If so, you are definitely not alone.
I have always loved setting and working hard toward reaching health and fitness goals. As each new year approaches, I find myself very excited about reflecting on the previous year’s goals and my progress. I have come to be more honest with myself about what I didn’t quite accomplish and what changes I can make so that I am closer to reaching all goals in the future. Did you notice that I did not did not once mention the words “resolution” or “diet?”
Truth be told, I cannot stand the words “resolution” and “diet” and rarely speak of them unless it is to encourage others to not focus on them. Not even for ONE MINUTE. To most people, they bring negative connotations and thoughts of failure. I’ve witnessed it firsthand over and over.
Why resolutions and diets don’t work.
These approaches often focus on an all or nothing mentality. They tend to be over-restrictive and require severe changes that most of the time cannot be maintained in the long term. Diets focus on “good” and “bad” foods and resolutions usually focus on things we are NOT going to do anymore. Do you see how the negativity can creep in?
Scales are not the best indicator of health and progress.
Most of us have a set number in our minds of what our ideal weight is and how that equates to health and beauty.
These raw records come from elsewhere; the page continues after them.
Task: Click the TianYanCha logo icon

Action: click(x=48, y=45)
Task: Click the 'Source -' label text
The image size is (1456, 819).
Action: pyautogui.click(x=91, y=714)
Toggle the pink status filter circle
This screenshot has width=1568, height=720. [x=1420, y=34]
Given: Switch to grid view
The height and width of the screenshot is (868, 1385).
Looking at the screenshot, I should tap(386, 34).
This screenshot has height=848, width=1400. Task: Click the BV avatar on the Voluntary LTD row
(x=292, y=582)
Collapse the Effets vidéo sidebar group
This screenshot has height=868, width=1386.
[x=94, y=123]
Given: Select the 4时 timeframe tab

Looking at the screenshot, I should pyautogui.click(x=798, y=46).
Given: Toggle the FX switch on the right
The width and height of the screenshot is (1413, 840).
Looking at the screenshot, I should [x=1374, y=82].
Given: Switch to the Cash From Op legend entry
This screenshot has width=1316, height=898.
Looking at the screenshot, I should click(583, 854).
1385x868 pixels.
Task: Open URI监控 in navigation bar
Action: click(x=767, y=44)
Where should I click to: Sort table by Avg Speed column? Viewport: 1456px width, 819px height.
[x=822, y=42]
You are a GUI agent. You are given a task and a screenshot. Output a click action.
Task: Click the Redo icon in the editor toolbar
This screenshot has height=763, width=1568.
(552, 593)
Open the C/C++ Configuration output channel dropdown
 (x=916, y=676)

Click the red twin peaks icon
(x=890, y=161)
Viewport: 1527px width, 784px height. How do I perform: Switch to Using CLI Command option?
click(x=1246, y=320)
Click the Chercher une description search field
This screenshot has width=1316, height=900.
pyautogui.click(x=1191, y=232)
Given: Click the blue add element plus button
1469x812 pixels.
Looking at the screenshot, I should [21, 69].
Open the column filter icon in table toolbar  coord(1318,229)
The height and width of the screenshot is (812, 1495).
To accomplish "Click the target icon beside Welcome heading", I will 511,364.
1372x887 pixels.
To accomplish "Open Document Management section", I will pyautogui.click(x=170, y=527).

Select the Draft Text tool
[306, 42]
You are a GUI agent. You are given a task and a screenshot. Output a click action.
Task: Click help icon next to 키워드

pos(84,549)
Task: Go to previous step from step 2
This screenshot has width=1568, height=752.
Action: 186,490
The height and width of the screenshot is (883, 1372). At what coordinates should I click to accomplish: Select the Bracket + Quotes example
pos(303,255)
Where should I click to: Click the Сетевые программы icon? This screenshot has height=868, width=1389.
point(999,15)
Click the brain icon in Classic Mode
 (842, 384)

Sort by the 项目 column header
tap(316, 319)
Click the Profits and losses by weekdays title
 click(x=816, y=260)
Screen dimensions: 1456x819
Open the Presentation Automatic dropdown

The bottom line is that this number is often imposed on us from outside messages that we receive both subconsciously and consciously. Most of the time, the number we’d like to see on the scale is not realistic. Whenever possible, I avoid using the scale as a measure of progress with clients because it promotes unhealthy attitudes about food, our bodies, and our self-image.
How do we get moving in the right direction?
Making a list of a handful of healthy habits to focus on is always a good start. The key to steady progress is making a few positive changes to our daily routine that can be maintained and built on over time and then tracking them.